Sunday, August 14, 2022

Modular Audio Processing System, Part III

Finally, after Part I and Part II, we are getting to the last part of my audio system description. First I'll tell a few words about the power unit, and then get into details about iterating on the digital audio path, also presenting some measurments.

The Power Unit

When there is a bunch of hardware units stacked in a rack and each of them requiring a power outlet, a natural desire occurs to have only a single power cord for the entire rack. For a long time a was using a simple metal-housed power strip which I bolted on the side wall of the rack. At some point I decided that I want to provide a more serious level of protection for the equipment. I also wanted the power unit to be implemented in the same half-rack form-factor as the rest of the equipment, and of course I wanted it to have no fans.

Around that time I also learned about the principle with a somewhat spiritually sounding name—the principle of "non-sacrificial" power protection. There is nothing supernatural in it though. Most power filter and protector strips used at home employ electrical elements that are intended to take the impact of an electrical power surge and thus "sacrifice" themselves, protecting the equipment this way. The elements used for this noble role are called "metal oxide varistor" (MOV). The problem is that power protectors never indicate how many MOVs contained in them are still in a good shape, thus it's always a lottery when such a protector will fail, possibly taking down the downstream equipment with it.

Whereas, the power protector I've bought: Middle Atlantic PD-415R-SP was intentionally built using a MOV-free design. Another feature advertised by the manufacturer is EMI filtering between the sockets, which is nice to have, at least in theory, when one has to mix digital and analog equipment and use switched power supplies. I must admit, I partially defeated the last feature by using power socket splitters, because the power unit unfortunately only has 4 sockets, while I have 7 pieces of equipment to power. However, since there is a lot of equipment and wires packed into a compact rack, there is a lot of EMI "flying" around, thus filtering just at connection points is not enough anyway.

To close the topic on the power unit, another its drawback besides not having enough sockets is relatively high price—around $350–$500, depending on the dealer. However, if we divide this price per socket, and compare to the price of equipment it protects, it seems like a reasonable investment.

The Digital Path

Finally, the fun part. My aim was to ensure that practically any digital source of audio could be connected to the input of the DSP. This is because I don't want to limit myself to use of certain streaming services or stick to media software like Roon. I'm a long time Google Play / YouTube Music user, I ripped my audio CDs, I also might want to play something via a browser. In addition, recently I decided to subscribe to Apple Music because they have switched to lossless streaming, and even offer "high resolution" versions for many popular albums—with a monthly fee which is less than a cost of a typical CD this was an easy decision.

• • • • •

**TO DO:**
Reproduce word for word the stretch of the audio system post from "Modular Audio Processing" through "have no fans.". The data has no connection to the audio system post.

**PROVIDED INFORMATION:**
• • • • •

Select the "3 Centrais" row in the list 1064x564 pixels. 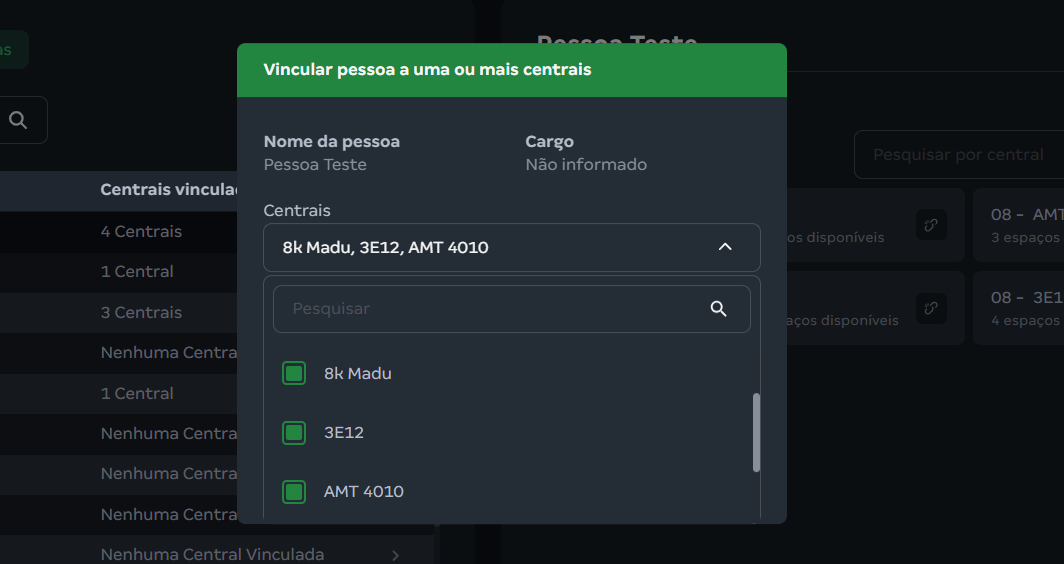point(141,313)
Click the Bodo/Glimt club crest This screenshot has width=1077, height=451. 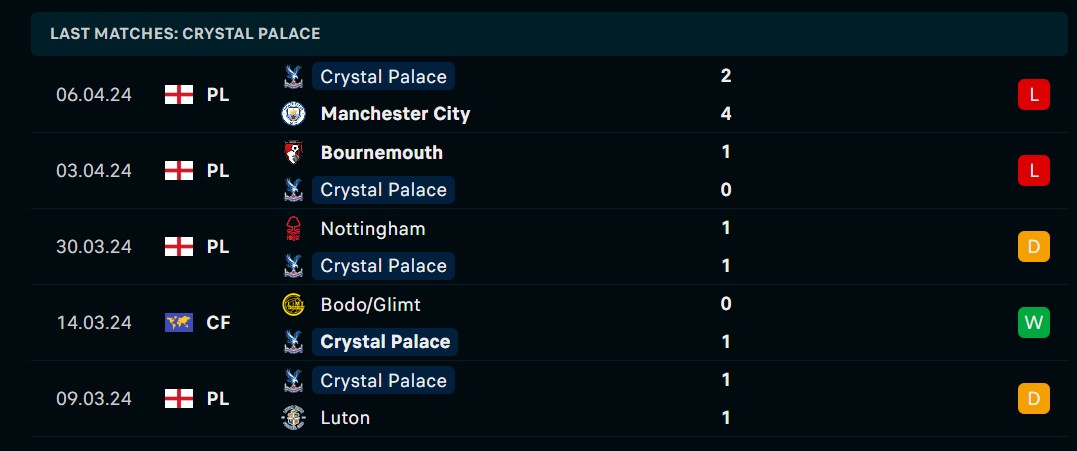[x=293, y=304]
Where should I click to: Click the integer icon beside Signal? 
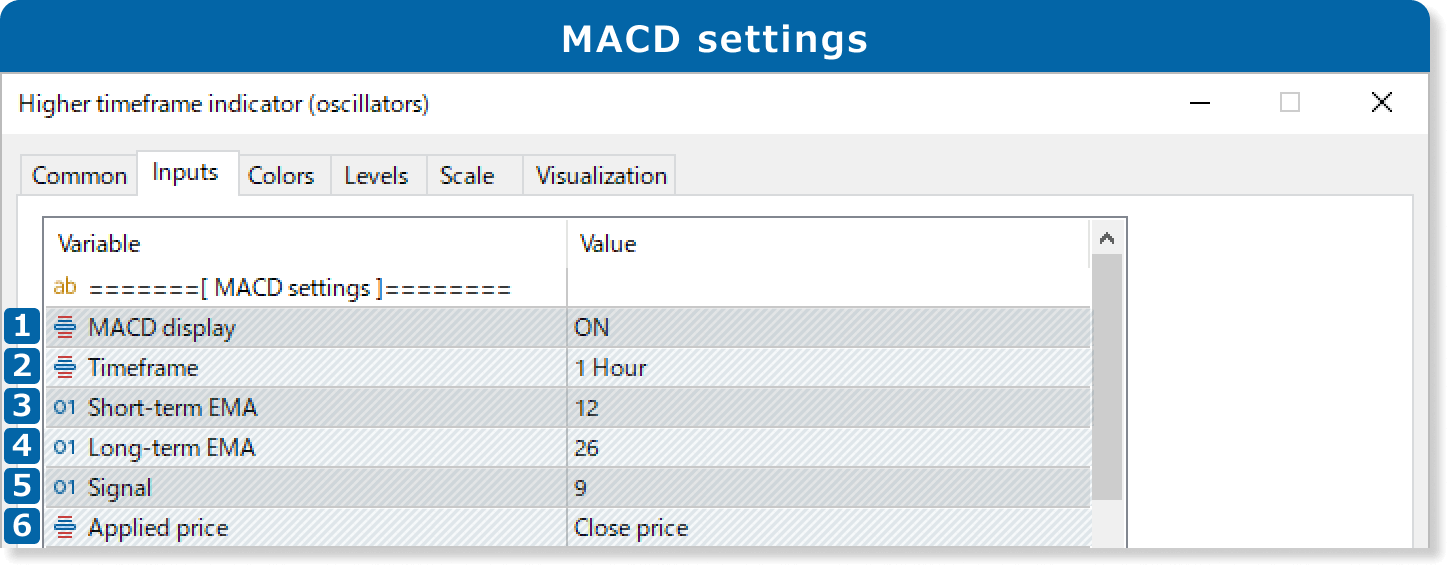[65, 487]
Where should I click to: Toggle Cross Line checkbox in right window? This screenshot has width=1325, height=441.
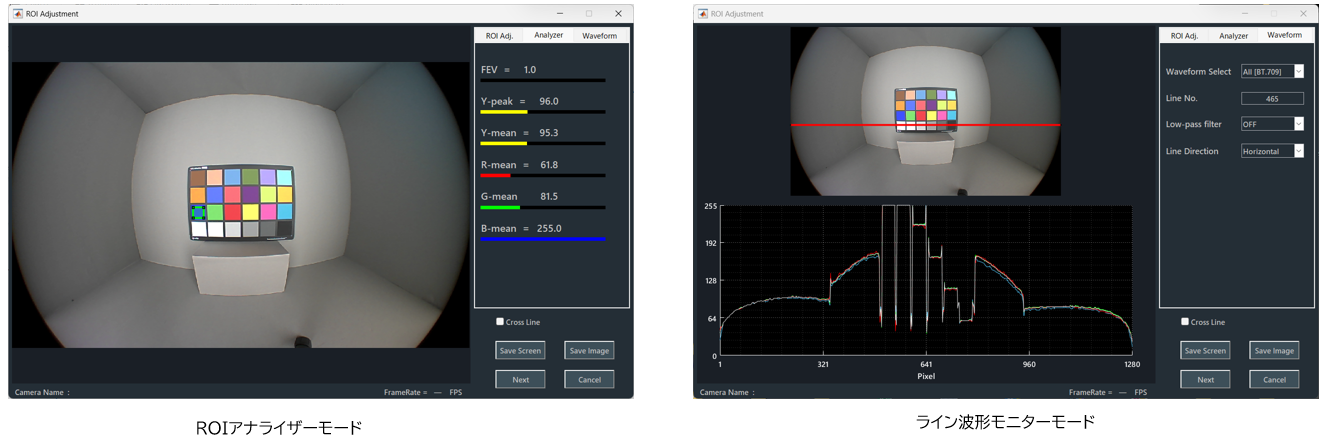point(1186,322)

• • • • •

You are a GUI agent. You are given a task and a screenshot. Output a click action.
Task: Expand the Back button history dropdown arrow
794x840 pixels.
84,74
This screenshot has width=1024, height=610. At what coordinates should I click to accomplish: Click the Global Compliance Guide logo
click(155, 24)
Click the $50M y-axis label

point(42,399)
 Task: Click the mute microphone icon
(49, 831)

• • • • •

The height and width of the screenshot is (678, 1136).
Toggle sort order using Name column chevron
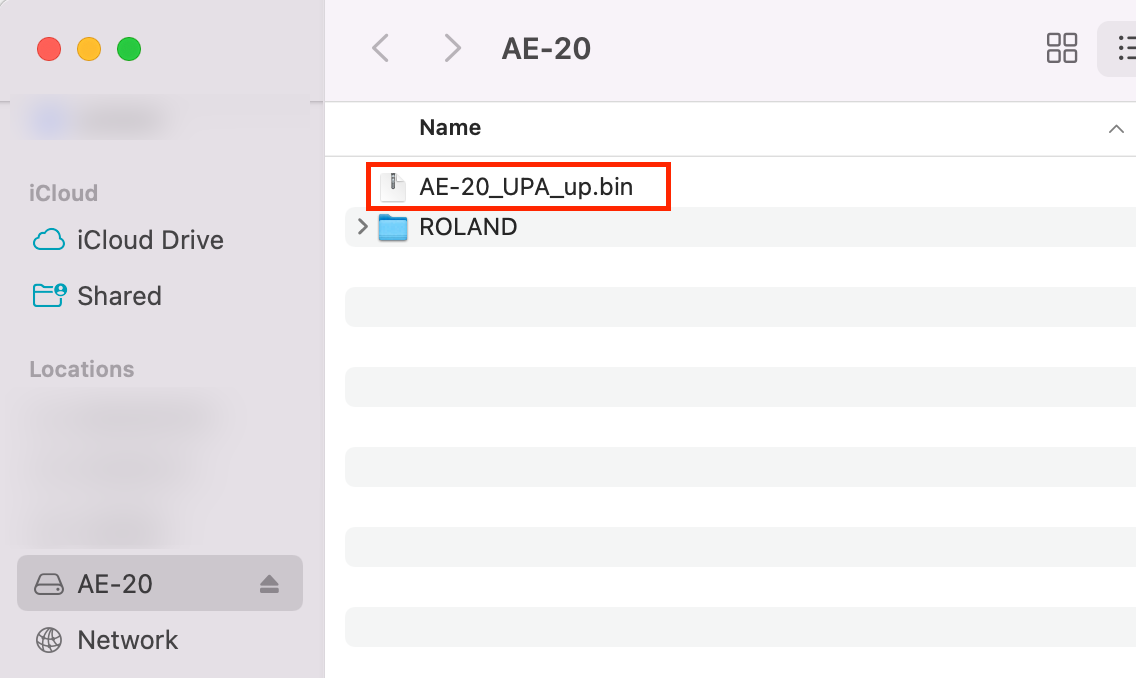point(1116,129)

• • • • •

**EXERCISE SOLUTION:**
Modular Audio Processing System, Part III

Finally, after Part I and Part II, we are getting to the last part of my audio system description. First I'll tell a few words about the power unit, and then get into details about iterating on the digital audio path, also presenting some measurments.

The Power Unit

When there is a bunch of hardware units stacked in a rack and each of them requiring a power outlet, a natural desire occurs to have only a single power cord for the entire rack. For a long time a was using a simple metal-housed power strip which I bolted on the side wall of the rack. At some point I decided that I want to provide a more serious level of protection for the equipment. I also wanted the power unit to be implemented in the same half-rack form-factor as the rest of the equipment, and of course I wanted it to have no fans.